Чтобы понять, почему и как дело обстоит именно так, достаточно допустить, что ритуальная жертва никогда не замещает того или иного члена общества или даже непосредственно всю общину целиком: она всегда замещает жертву отпущения. Как сама жертва отпущения замещает всех членов общины, так и жертвенное замещение играет именно ту роль, которую мы ей приписали: оно защищает всех членов общины от их собственного насилия, но всегда через посредство жертвы отпущения.Таким образом, мы снимаем с себя всякое подозрение в психологизме и устраняем серьезное возражение против нашей теории жертвенного замещения. Если бы вся община целиком не стояла за одним лицом — лицом жертвы отпущения, то было бы невозможно приписать жертвенному замещению то значение, какое мы ему приписали, было бы невозможно превратить жертвоприношение в социальный институт.

Первоначальное насилие уникально и спонтанно. Ритуальные жертвоприношения, напротив, множественны; их повторяют до бесконечности. Все то, что при учредительном насилии от людей не зависит: место и срок убиения, выбор жертвы, — в жертвоприношениях люди определяют сами. Задача ритуала — урегулировать то, что не поддается никаким правилам; он фактически пытается извлечь из учредительного насилия своего рода технику катартического умиротворения. Меньшая [по сравнению с первоначальным насилием] сила ритуального жертвоприношения — вовсе не недостаток. Ритуал должен функционировать не в периоды острого кризиса; он играет роль, как мы видели, не целительную, а профилактическую. Будь он более «эффективным», чем на самом деле, то есть не выбирай он свои жертвы в удобоприносимых категориях, обычно не входящих в общину, выбирай он в жертвы, как при учредительном насилии, члена той же общины, он утратил бы всякую эффективность, он спровоцировал бы то, что предназначен предотвращать, — впадение в жертвенный кризис. Жертвоприношение точно так же приспособлено к своей нормальной функции, как коллективное убийство — к своей, одновременно аномальной и нормативной, функции. Есть все основания предполагать, что малый катарсис жертвоприношения происходит из большого катарсиса, вызванного коллективным убийством.

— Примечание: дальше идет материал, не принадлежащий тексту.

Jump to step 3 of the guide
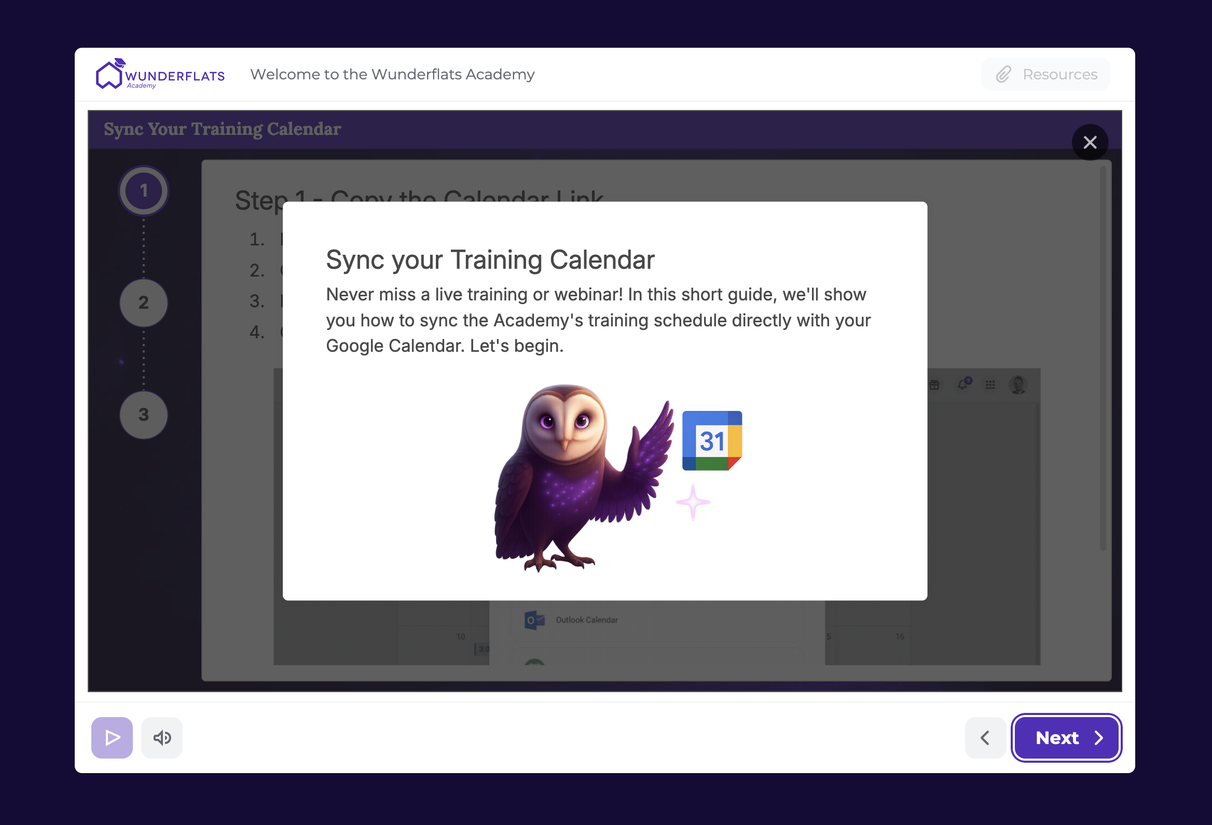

Ритуальное жертвоприношение основано на двойном замещении: первое, всегда остающееся незамеченным, — это замещение всех членов общины одним; в его основе — механизм жертвы отпущения. Второе, ритуальное в собственном смысле, накладывается на первое: оно замещает изначальную жертву жертвой из удобоприносимой категории. Жертва отпущения — внутри общины, ритуальная жертва — вне ее. Так и должно быть, поскольку механизм единодушия не включается автоматически в ее защиту.

Каким образом второе замещение добавляется к первому, каким образом учредительному насилию удается сообщить ритуалу центробежную силу, каким образом формируется жертвенная техника? На эти вопросы мы попробуем ответить позже. Но уже сейчас можно признать принципиально миметический характер жертвоприношения по отношению к учредительному насилию. Благодаря этому миметическому элементу, можно распознать в жертвоприношении одновременно и техническую сторону (которую мы еще не можем исчерпывающе описать), и сторону поминальную, тоже принципиальную, не приписывая при этом ритуальному мышлению ни ясновидения, ни манипуляторской ловкости, которыми оно, безусловно, не обладает.

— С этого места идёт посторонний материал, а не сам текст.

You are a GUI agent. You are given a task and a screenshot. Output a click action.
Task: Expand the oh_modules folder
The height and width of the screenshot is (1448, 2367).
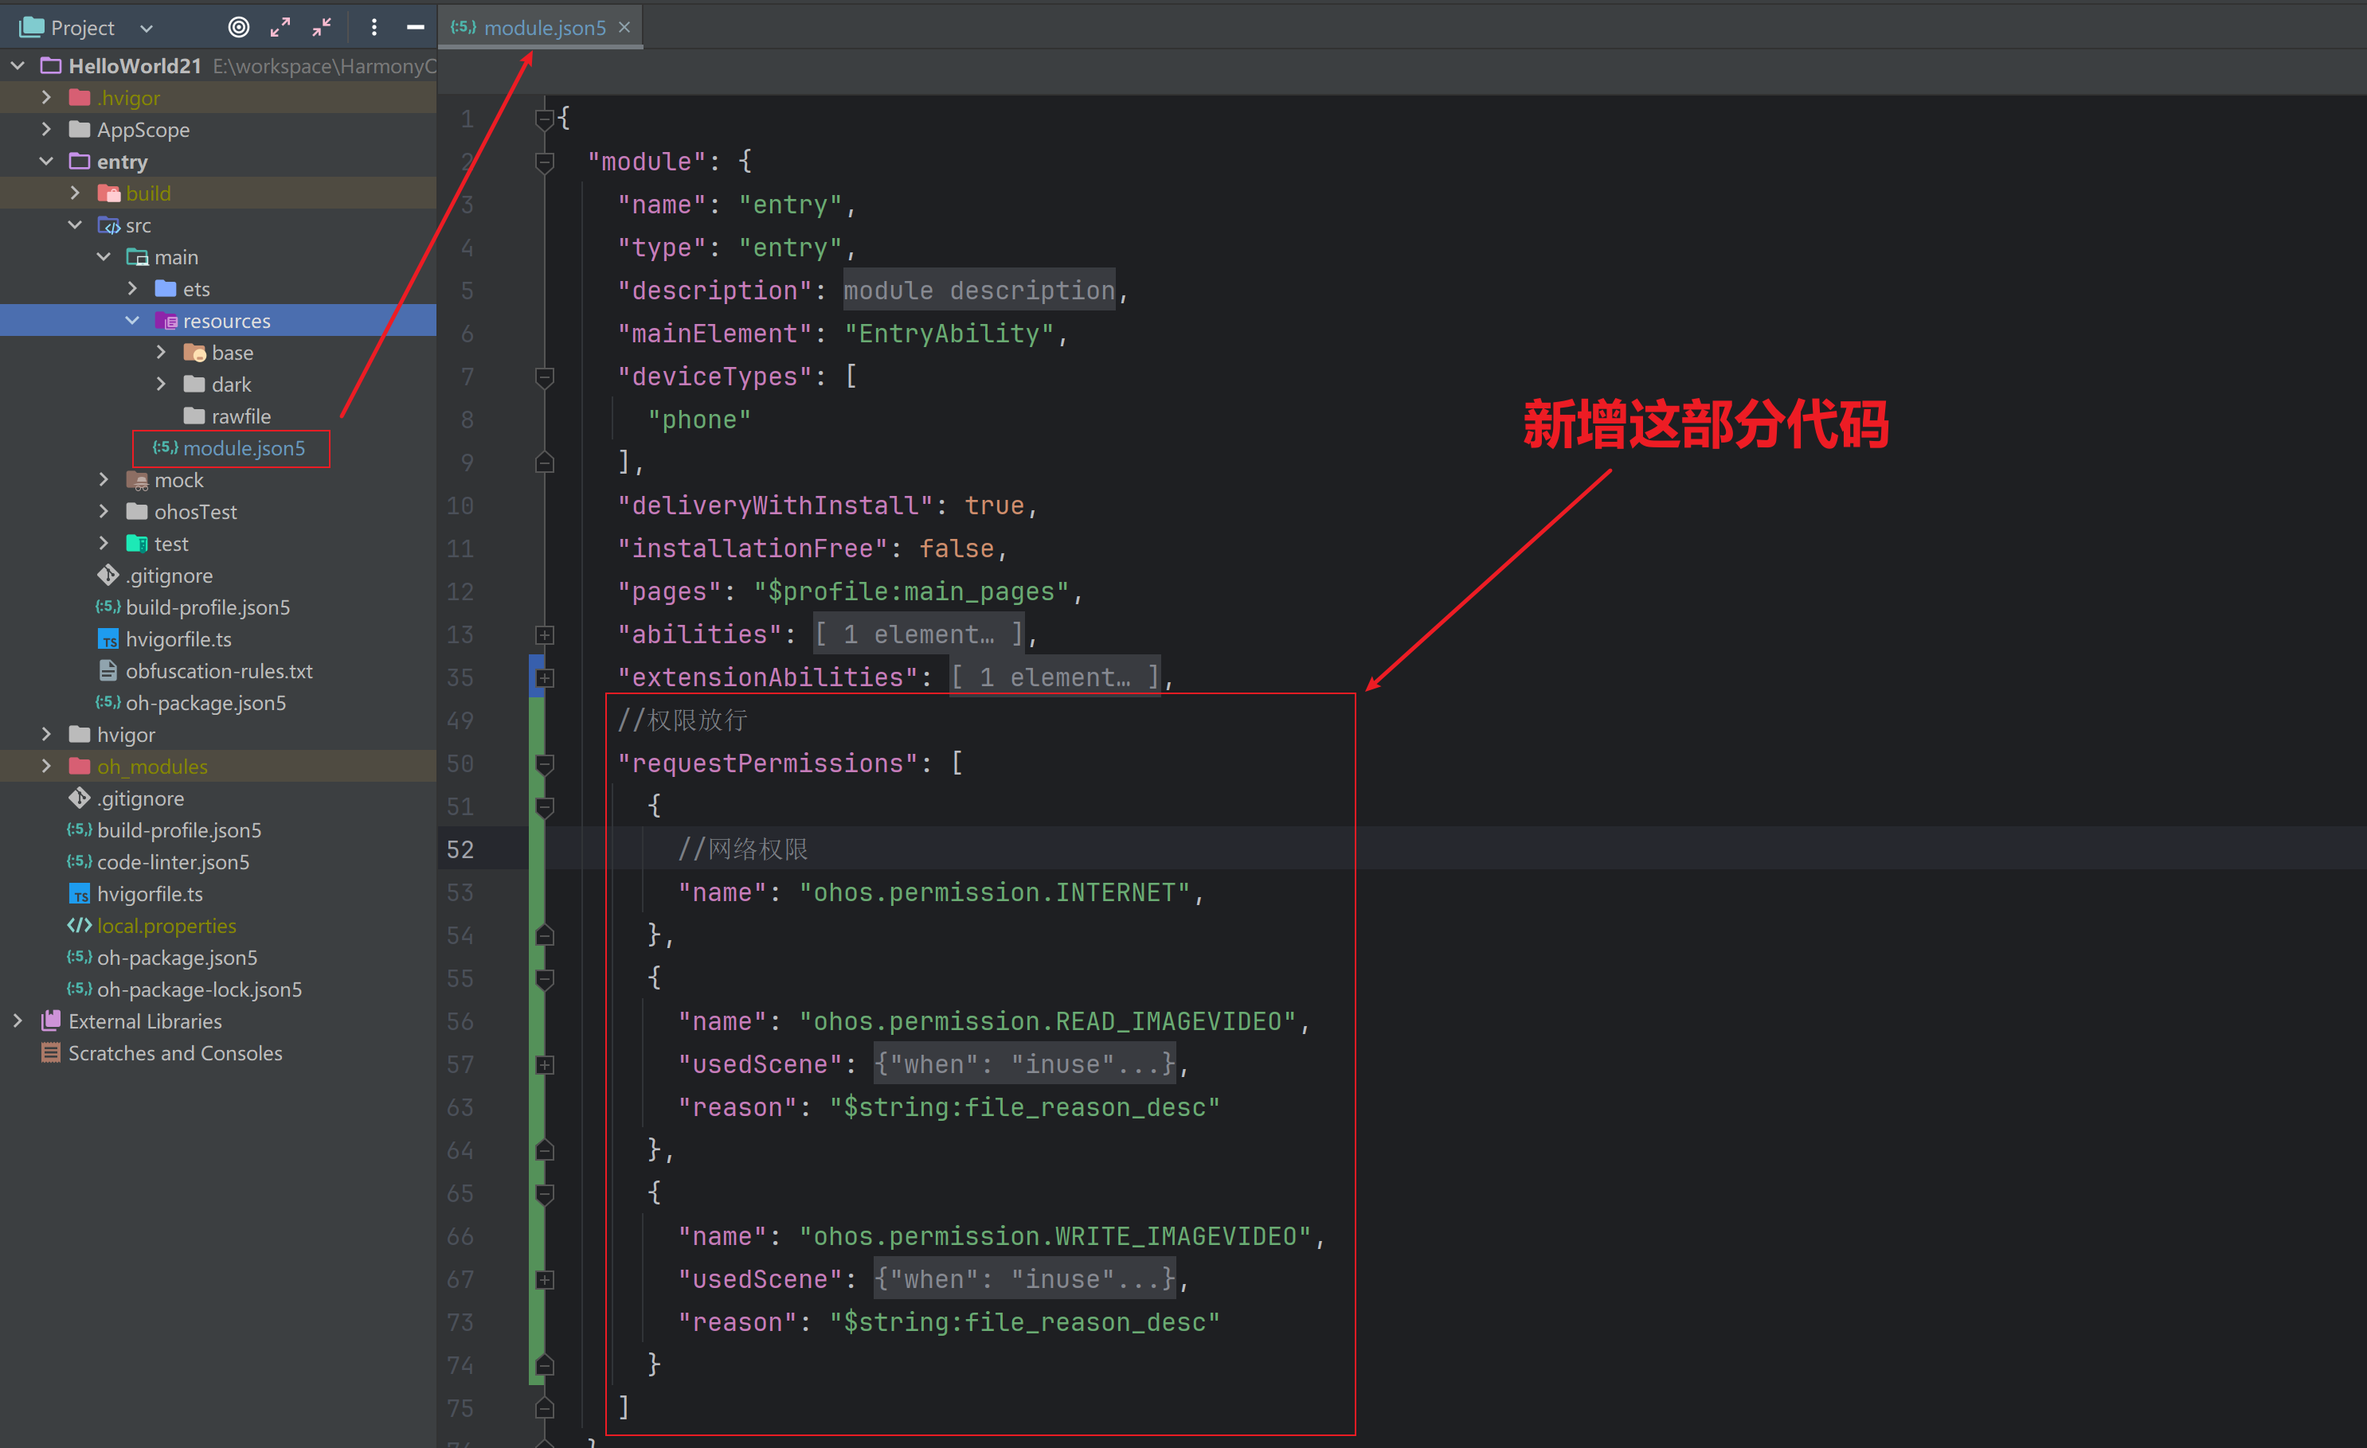46,766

Можно видеть в жертвоприношении поминание реального события, не сводя его ни к незначительности наших национальных праздников, ни тем более — к простому невротическому импульсу, как это делает психоанализ. Доля реального насилия в ритуале сохраняется; конечно, жертвоприношение, чтобы оставаться эффективным, должно хоть немного завораживать; но по сути оно направлено к порядку и миру. Даже самые насильственные ритуалы, в сущности, стремятся насилие изгнать. Самое жестокое заблуждение — считать такие обряды проявлением самых темных и патологических сторон человека. Конечно, в ритуале есть насилие, но это всегда насилие меньшее, воздвигающее плотину против насилия худшего; оно постоянно стремится возобновить самый полный мир, известный общине, — мир, возникающий после убийства из единодушия вокруг жертвы отпущения. Рассеять пагубные миазмы, постоянно скапливающиеся в общине, и вернуться к первоначалам — это одно и то же действие. Царит ли порядок или он уже нарушен, полагаться всегда нужно на одну модель, повторять нужно одну схему — схему победного преодоления всякого кризиса, единодушное насилие против жертвы отпущения.

У нас начинает намечаться теория мифа и ритуала, то есть религии вообще. Предыдущие разборы слишком кратки и неполны, чтобы в грандиозной роли, присвоенной жертве отпущения и единодушному насилию, можно было видеть нечто большее, нежели рабочую гипотезу. На данном этапе мы не можем надеяться, что убедили читателя, — не только потому, что гипотеза, отводящая религии реальное происхождение, слишком далеко отходит от привычных теорий и ведет к слишком фундаментальным следствиям в слишком многих областях, чтобы быть принята без сопротивления, но и потому, что эта гипотеза не поддается прямой и непосредственной проверке. Если ритуальная имитация не осознает ясно, что же именно она имитирует, если секрет первоначального события ей недоступен, то, значит, в ритуал включена определенная форма непонимания, которую так и не устранило позднейшее мышление и формулу которой мы не найдем нигде, по крайней мере там, где мы пытаемся ее искать.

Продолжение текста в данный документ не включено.